Sénégal : la société civile et Takku Wallu s’engagent dans un dialogue constitutionnel crucial
La refonte constitutionnelle, annoncée comme une priorité par les autorités sénégalaises, entre désormais dans une phase de consultations approfondies. Une délégation émanant de la Coalition de la société civile pour l’application des conclusions des Assises nationales et des travaux de la Commission nationale de réforme des institutions a récemment rencontré le groupe parlementaire Takku Wallu, la principale force d’opposition au sein de l’Assemblée nationale. Cette rencontre marque une étape significative dans la préparation d’un débat public d’envergure, alors que l’exécutif, sous la houlette du président Bassirou Diomaye Faye, a fermement inscrit la refondation institutionnelle parmi ses engagements majeurs.
Un dialogue transpartisan sur la révision constitutionnelle
L’initiative de la société civile vise à obtenir des engagements clairs de la part des diverses entités politiques concernant le fond et le calendrier de cette révision. Pour rappel, les Assises nationales, organisées dès 2008 à l’impulsion d’un large éventail d’acteurs politiques et citoyens, avaient formulé une série de recommandations essentielles. Celles-ci portaient notamment sur la limitation des mandats présidentiels, la séparation des pouvoirs et la modernisation de l’administration publique. Par la suite, les travaux de la Commission nationale de réforme des institutions (CNRI), présidée par le constitutionnaliste Amadou Mahtar Mbow en 2013, avaient approfondi cette réflexion, bien que l’intégralité de ses préconisations n’ait pas été mise en œuvre.
La coalition citoyenne aspire précisément à repositionner ces documents fondamentaux au cœur des discussions parlementaires. En sollicitant Takku Wallu, elle envoie un signal politique fort : la refondation ne saurait être l’apanage exclusif d’une majorité, aussi prépondérante soit-elle. Le groupe parlementaire, qui fédère les députés proches de l’ancien président Macky Sall ainsi que d’autres sensibilités du courant libéral, détient une capacité d’examen et de contre-proposition non négligeable sur les futurs projets de loi organique.
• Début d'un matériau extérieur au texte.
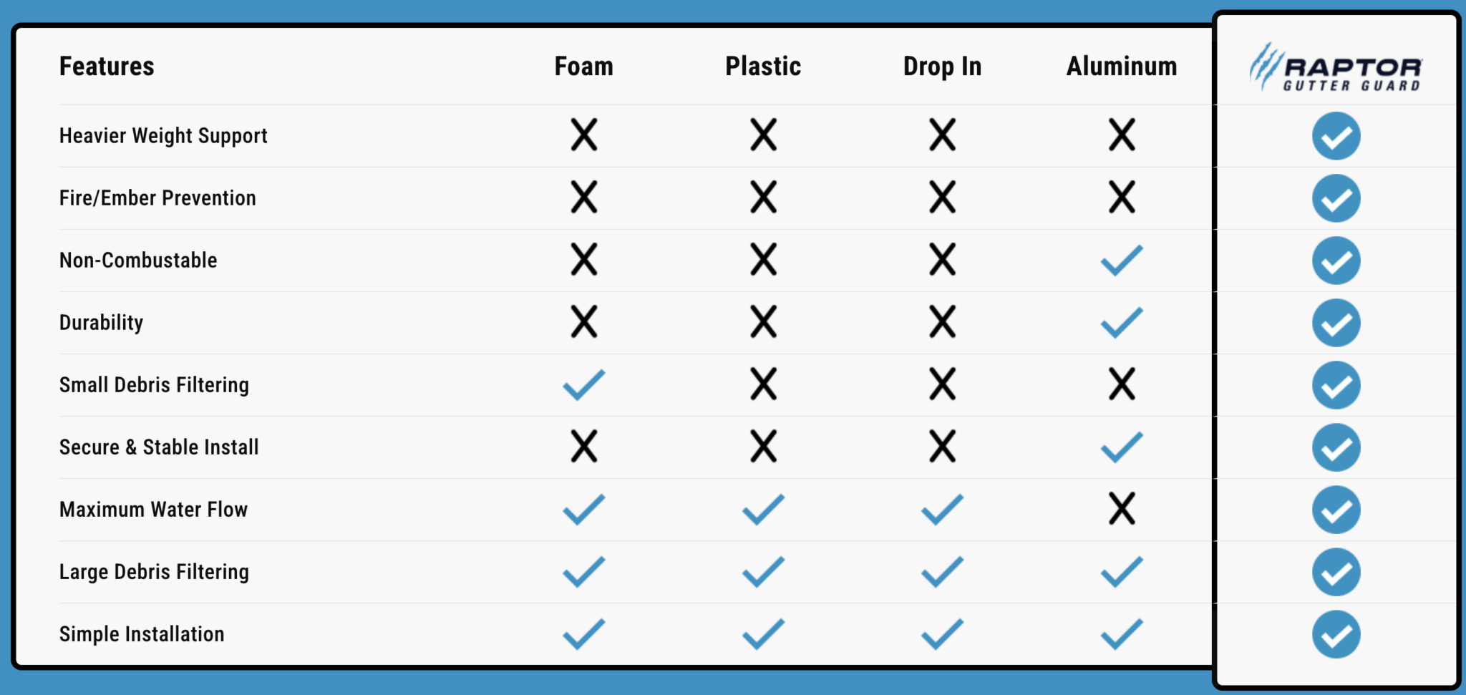Click Foam's checkmark for Small Debris Filtering
The image size is (1466, 695).
click(584, 384)
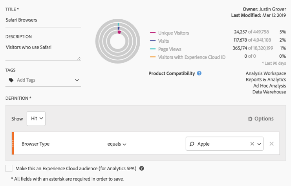This screenshot has width=291, height=186.
Task: Click Visitors with Experience Cloud ID label
Action: (192, 57)
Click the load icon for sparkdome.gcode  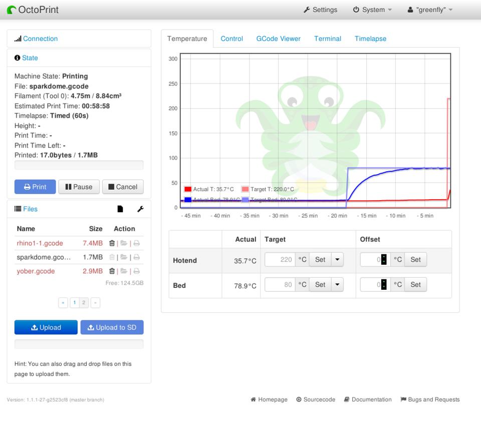point(124,257)
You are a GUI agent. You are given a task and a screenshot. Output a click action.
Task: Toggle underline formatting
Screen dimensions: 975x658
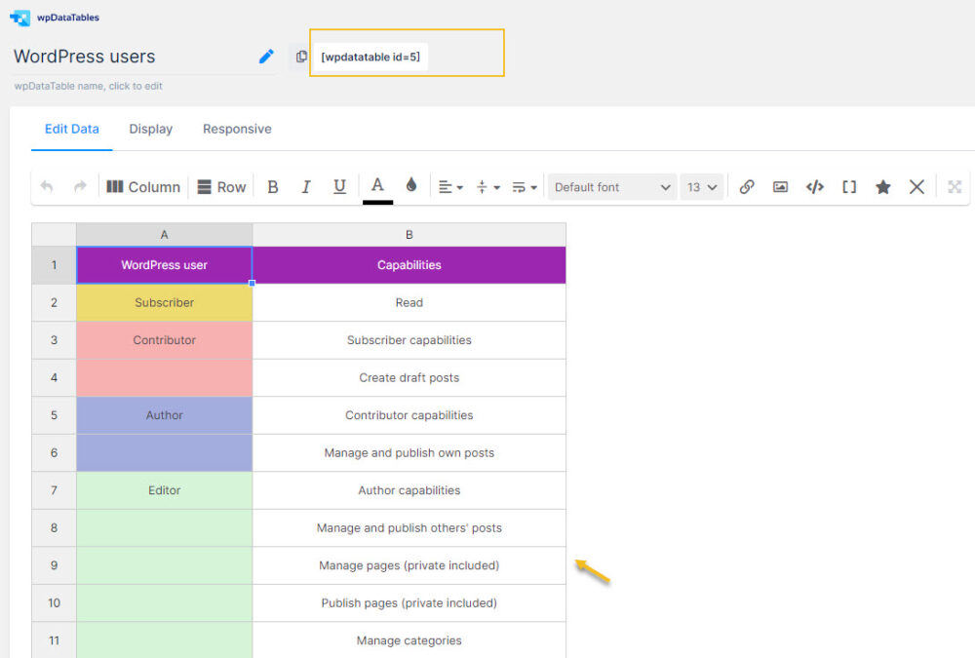point(339,187)
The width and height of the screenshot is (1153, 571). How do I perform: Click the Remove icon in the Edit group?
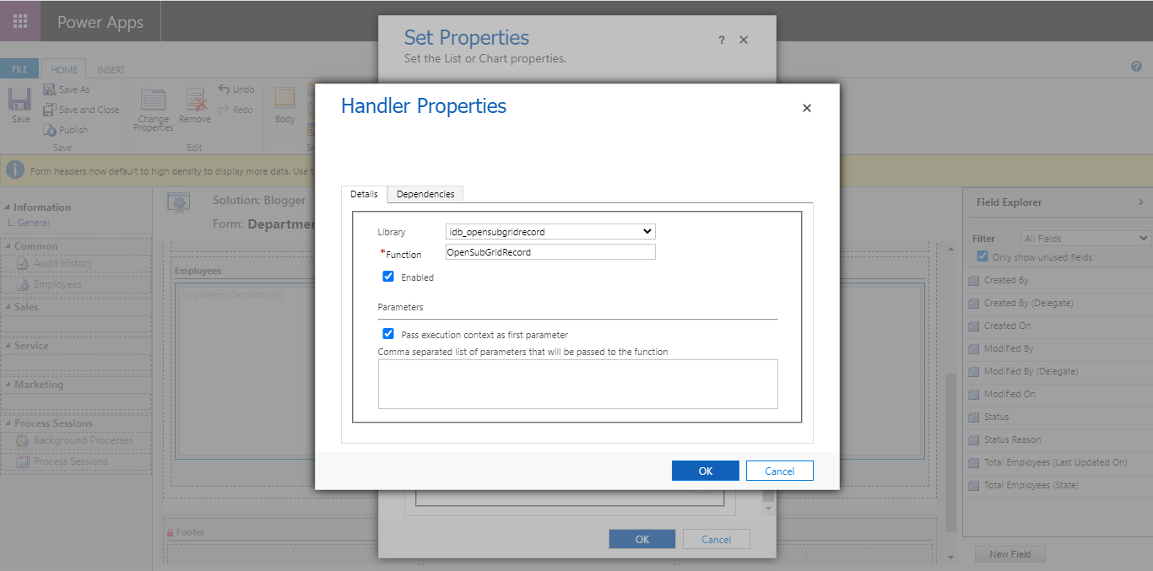point(195,101)
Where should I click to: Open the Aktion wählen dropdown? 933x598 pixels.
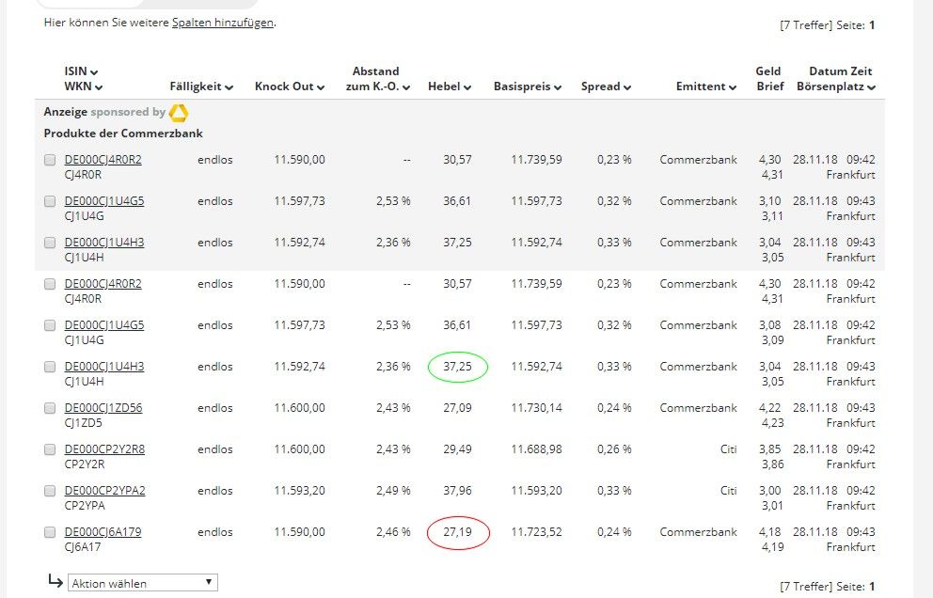(143, 583)
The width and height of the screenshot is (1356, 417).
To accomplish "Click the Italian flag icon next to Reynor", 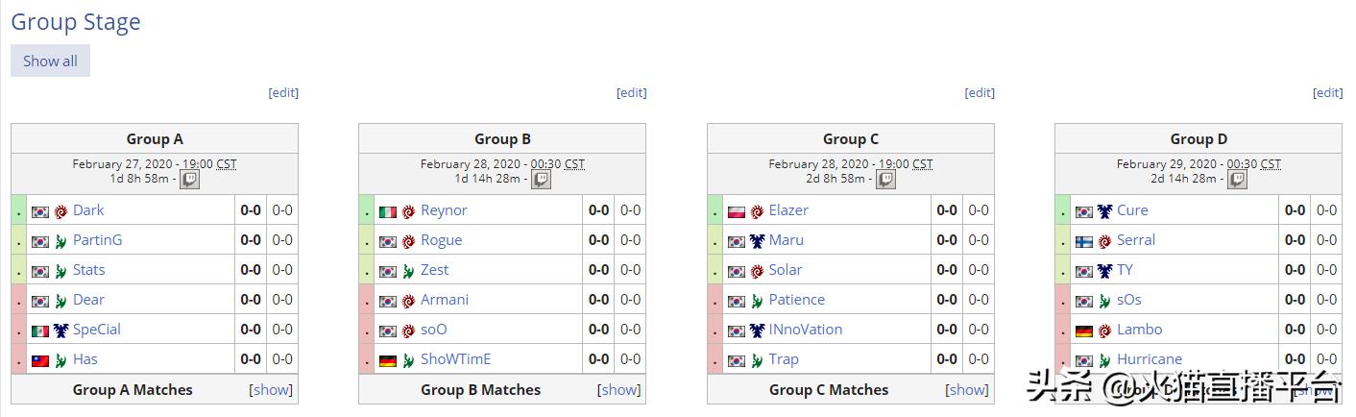I will click(388, 211).
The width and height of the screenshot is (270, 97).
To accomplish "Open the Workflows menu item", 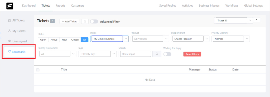I will point(232,6).
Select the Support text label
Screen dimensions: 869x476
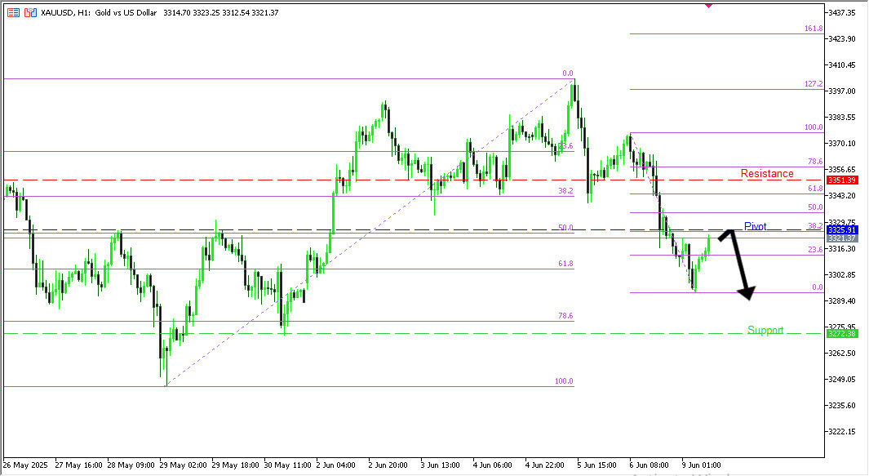[765, 330]
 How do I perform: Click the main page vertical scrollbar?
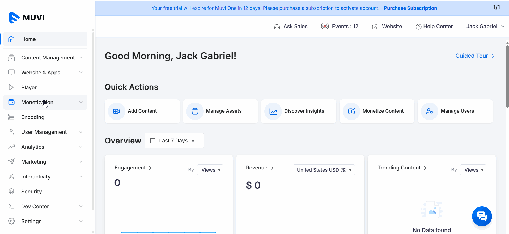point(507,77)
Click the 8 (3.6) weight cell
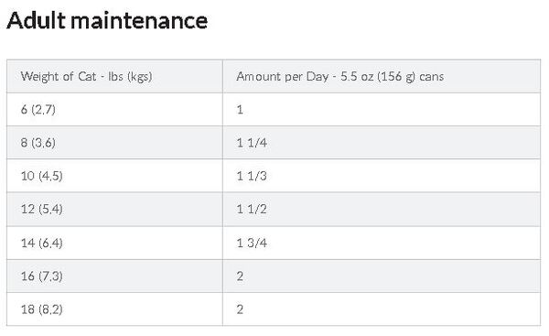The height and width of the screenshot is (336, 549). click(x=114, y=143)
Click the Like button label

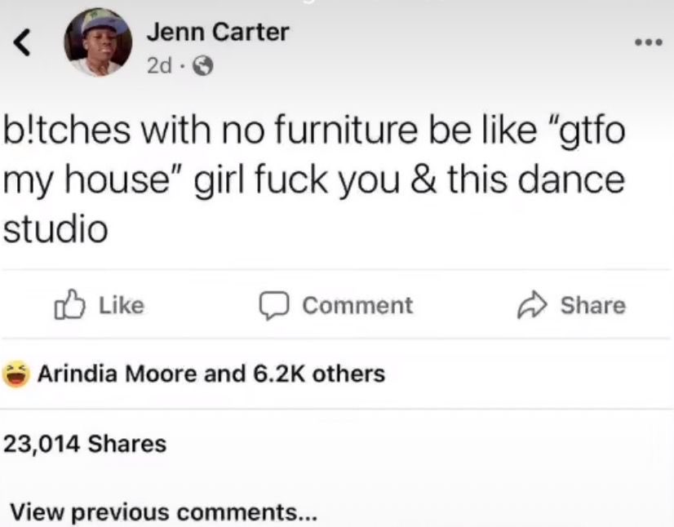click(122, 305)
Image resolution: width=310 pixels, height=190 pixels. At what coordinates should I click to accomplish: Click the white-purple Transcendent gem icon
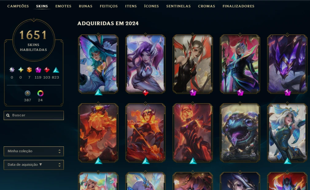[12, 70]
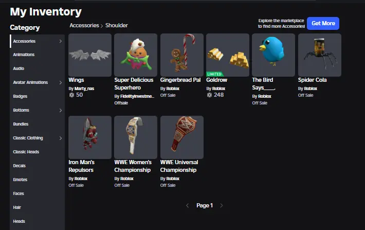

Takku Wallu, un acteur politique en pleine reconfiguration
Pour cette formation, héritière de l’Alliance pour la République, ces consultations représentent une plateforme stratégique. Suite à la victoire écrasante du parti Pastef lors des élections législatives anticipées de novembre 2024, l’opposition parlementaire cherche activement des appuis au sein de la société civile afin d’influencer l’agenda législatif. Le format adopté, axé sur une écoute préalable à toute prise de position formelle, permet aux deux parties de délimiter le terrain sans s’engager de manière irréversible.
Les thématiques susceptibles d’enrichir les échanges sont déjà identifiées. Le sort du Conseil économique, social et environnemental (maintien ou suppression), la réforme du Conseil constitutionnel, l’encadrement des prérogatives du chef de l’État, la définition du rôle du Premier ministre et le statut de l’opposition figurent parmi les points saillants issus des Assises. À ces questions s’ajoute celle du régime électoral, plusieurs voix plaidant pour l’instauration d’un scrutin proportionnel partiel afin de mieux traduire la diversité politique du pays.
Un calendrier serré pour un chantier institutionnel majeur
Le pouvoir exécutif a fait savoir qu’un projet de révision pourrait être soumis au Parlement dans les mois à venir. Cependant, le cadre constitutionnel impose des étapes rigoureuses. Toute modification substantielle de la Loi fondamentale requiert soit un vote qualifié des trois cinquièmes des députés, soit l’organisation d’un référendum. Au sein d’un hémicycle où Pastef jouit d’une majorité écrasante, la voie parlementaire apparaît techniquement envisageable. Néanmoins, l’exécutif a plusieurs fois évoqué le recours à la consultation populaire pour asseoir la légitimité de la réforme.
Cette éventualité référendaire souligne l’importance des consultations en cours. Une société civile engagée et une opposition associée en amont contribuent à réduire le risque d’un débat polarisé lors de la campagne. À l’inverse, un processus perçu comme unilatéral exposerait la réforme à une contestation similaire à celle qui avait marqué la révision de 2016 sous Macky Sall, caractérisée par un taux d’abstention élevé.
Concrètement, les semaines à venir devraient voir la coalition citoyenne étendre ses rencontres aux autres groupes parlementaires, y compris Pastef, ainsi qu’aux formations non représentées à l’Assemblée. L’objectif est de consolider un socle de consensus minimal avant le lancement officiel des travaux législatifs. Pour Dakar, la crédibilité de la promesse de rupture institutionnelle, portée depuis mars 2024, dépendra largement de la qualité de ce processus préparatoire.